Mountain in Oregon, United States

Pearsoll Peak is a mountain in the Klamath Mountains of southwestern Oregon in the United States. It is located in the northern Kalmiopsis Wilderness in southeastern Curry County and western Josephine County in the extreme southwest corner of the state, approximately 20 mi from the Pacific Ocean and 20 mi north of the California state line. It is the highest point in the Kalmiopsis Wilderness and has a historic fire lookout on a false summit a short distance east of the Wilderness Boundary which overlooks the Illinois River Valley. The current lookout structure replaced the original cupola-style building in 1954 and was actively staffed as a fire lookout into the early 1970s.
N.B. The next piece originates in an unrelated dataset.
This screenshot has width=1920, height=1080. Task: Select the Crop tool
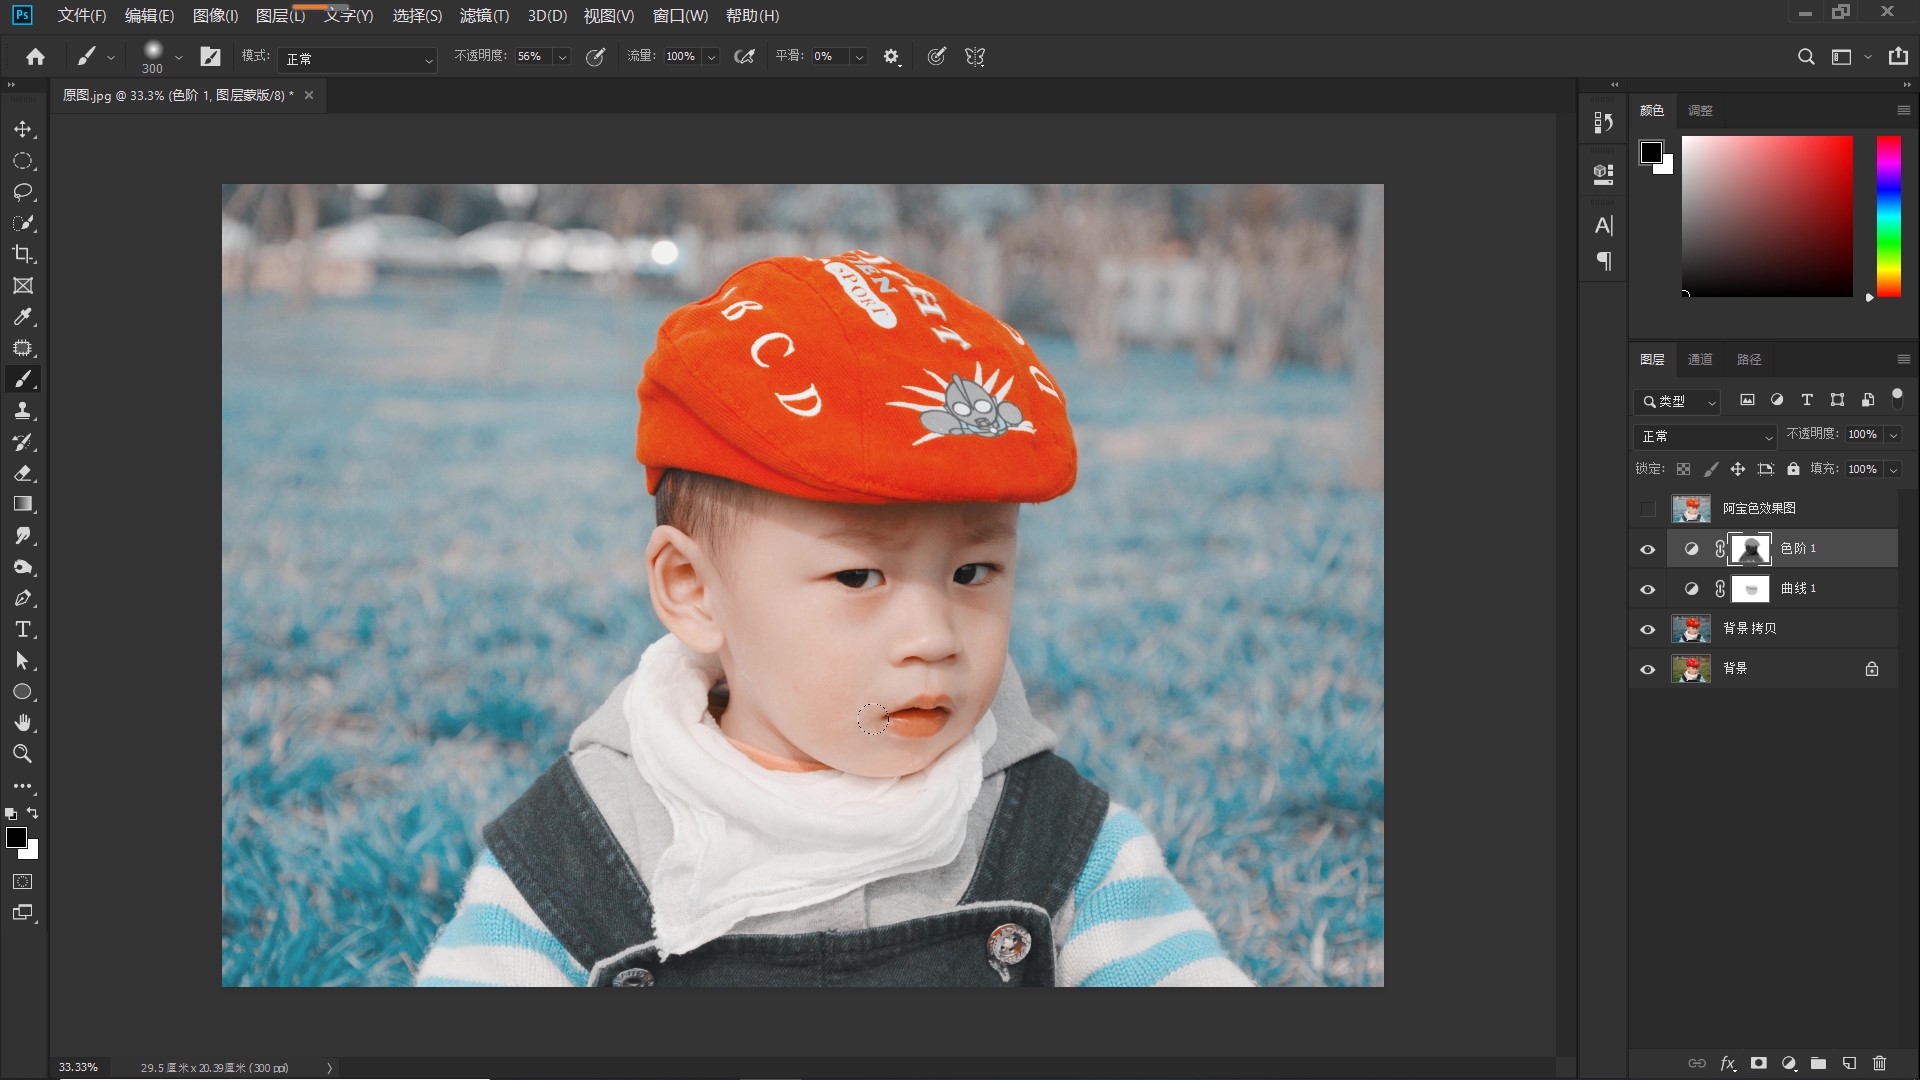22,254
After that, the building fell into disrepair until the Sand Mountain Society, an all-volunteer nonprofit based in Portland, OR, stepped in to restore the L-4 Model lookout cabin in 1991. The group has done meticulous maintenance on the building, starting in 1991. The most recent major Sand Mountain Society effort is still in progress, having been interrupted by recent fire closures and other commitments.

Remarkably, the fire lookout was spared in three catastrophic fires so far this century: the Biscuit Fire of 2002; the Chetco Bar Fire of 2017 (with trees torching within 100 feet of the building), and; the Klondike Fire of 2018.